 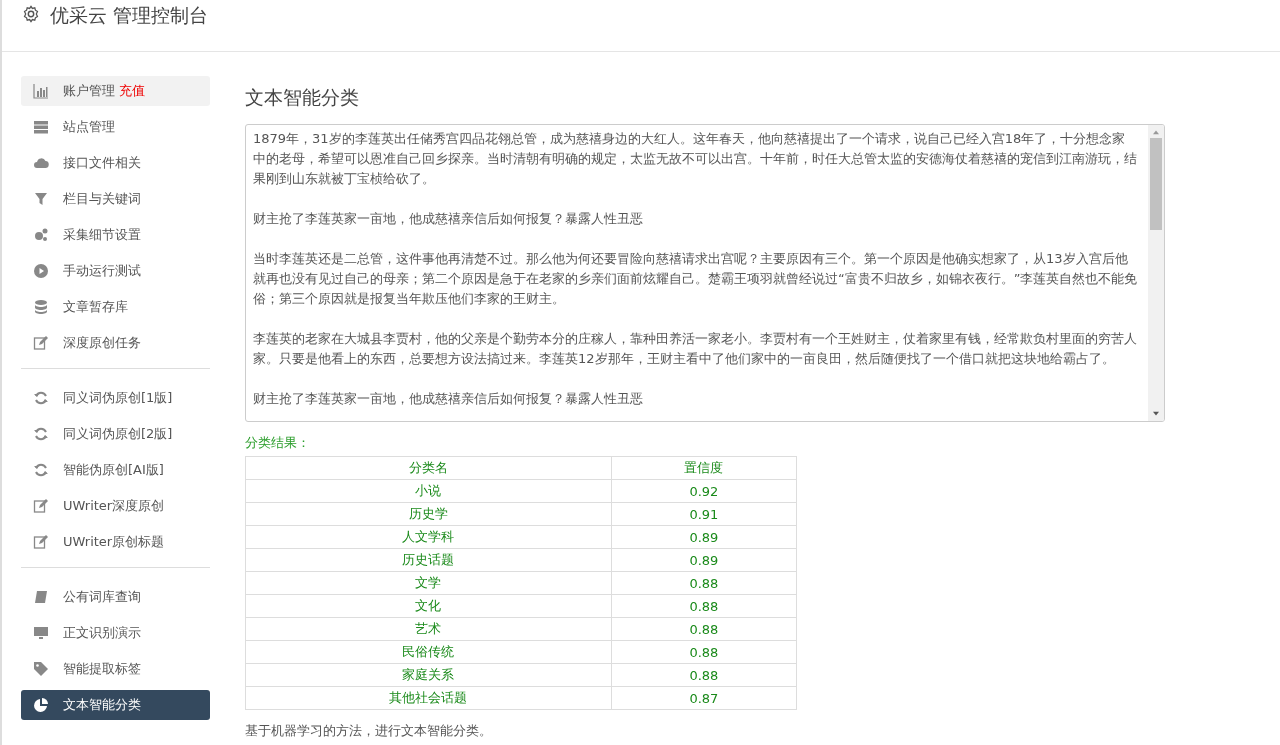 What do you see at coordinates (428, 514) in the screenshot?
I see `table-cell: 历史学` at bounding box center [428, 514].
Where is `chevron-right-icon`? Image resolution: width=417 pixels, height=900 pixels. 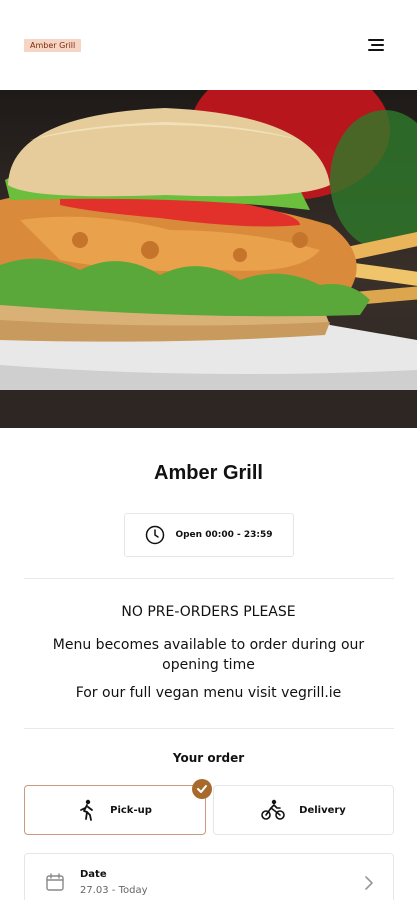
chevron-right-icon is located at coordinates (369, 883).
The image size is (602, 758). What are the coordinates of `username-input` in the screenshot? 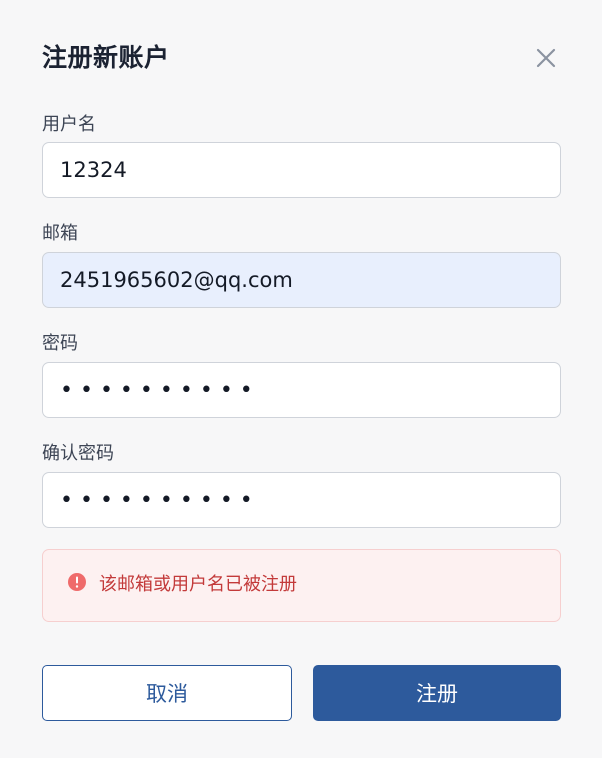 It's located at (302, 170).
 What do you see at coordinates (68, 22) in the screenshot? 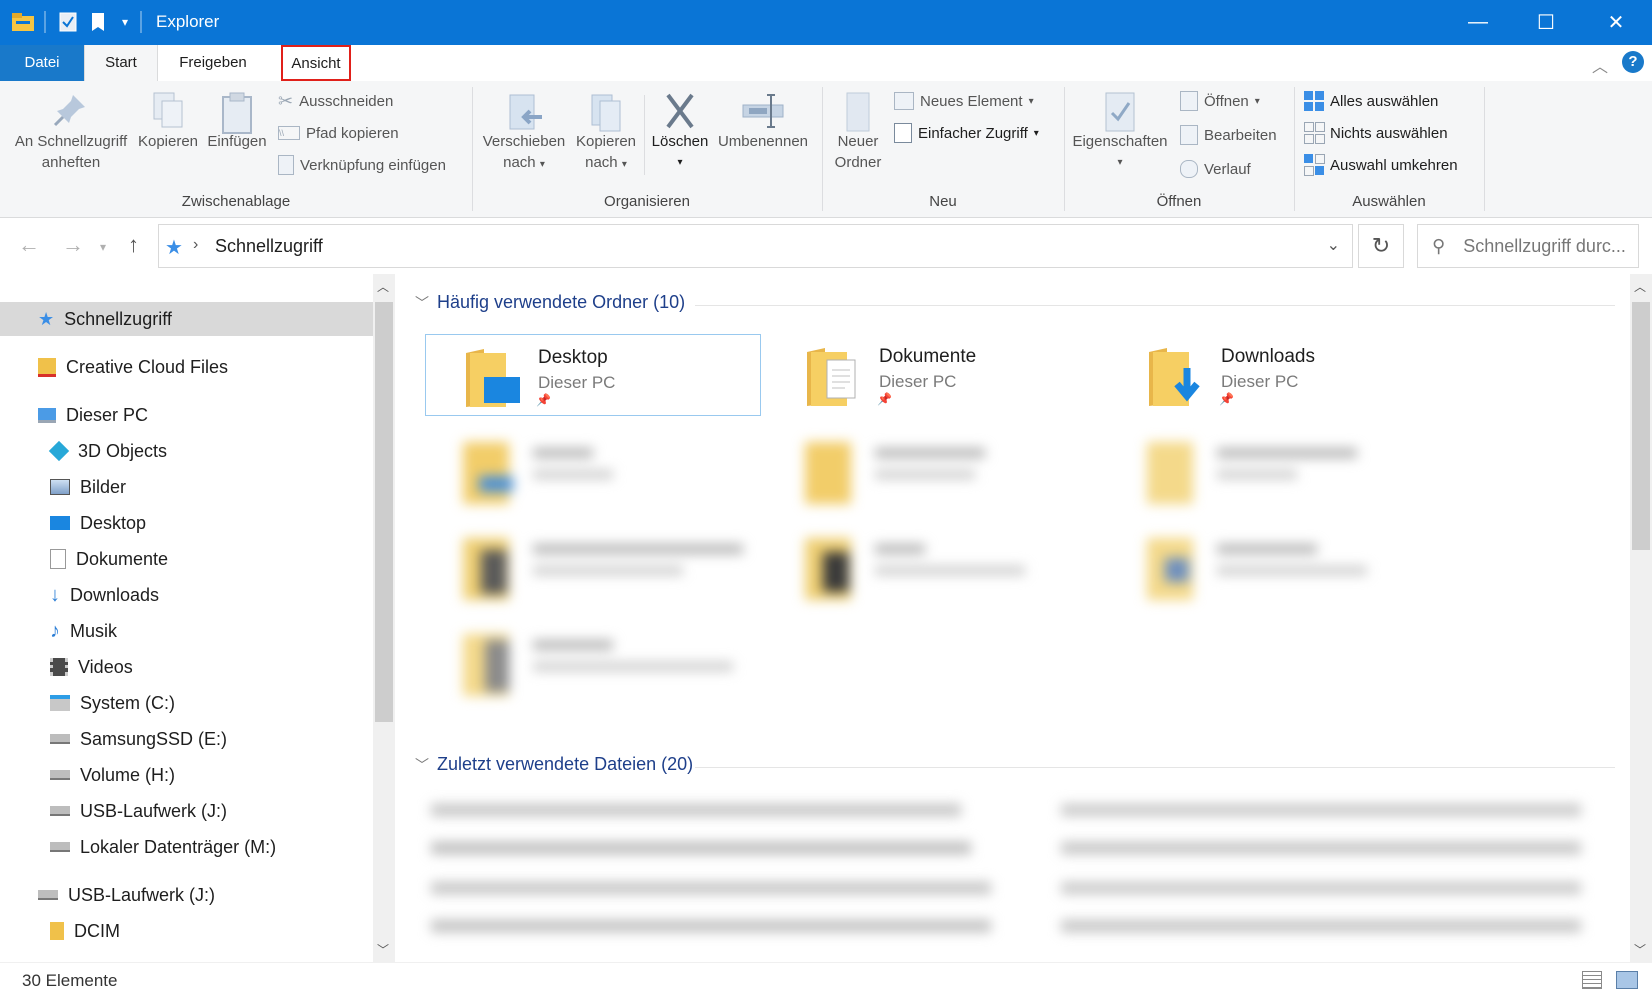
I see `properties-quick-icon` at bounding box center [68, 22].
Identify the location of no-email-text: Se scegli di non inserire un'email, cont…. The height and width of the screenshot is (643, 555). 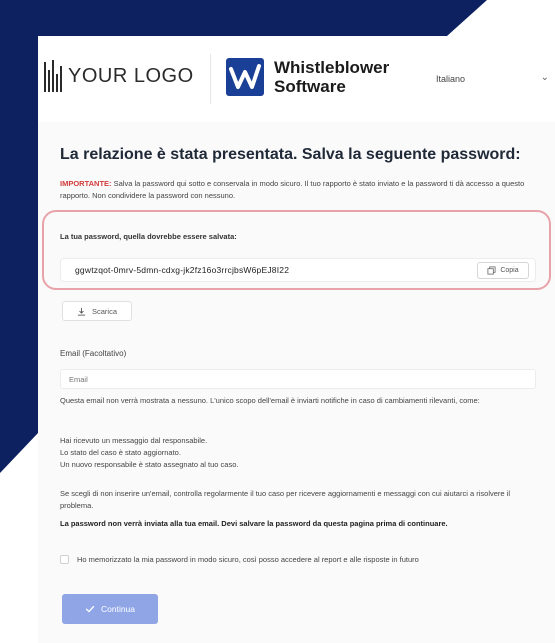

============

Can you put everything from the line containing "What do you see at coordinates (68, 22)" down to the end of the entries into a Markdown table with the columns Row and Line, skipping blank lines and leaving the pictures out?

| Row | Line |
|---|---|
| 1 |  What do you see at coordinates (68, 22) in the screenshot?  |
| 2 | I see `properties-quick-icon` at bounding box center [68, 22]. |
| 3 | Identify the location of no-email-text: Se scegli di non inserire un'email, cont…. The height and width of the screenshot is (643, 555).  |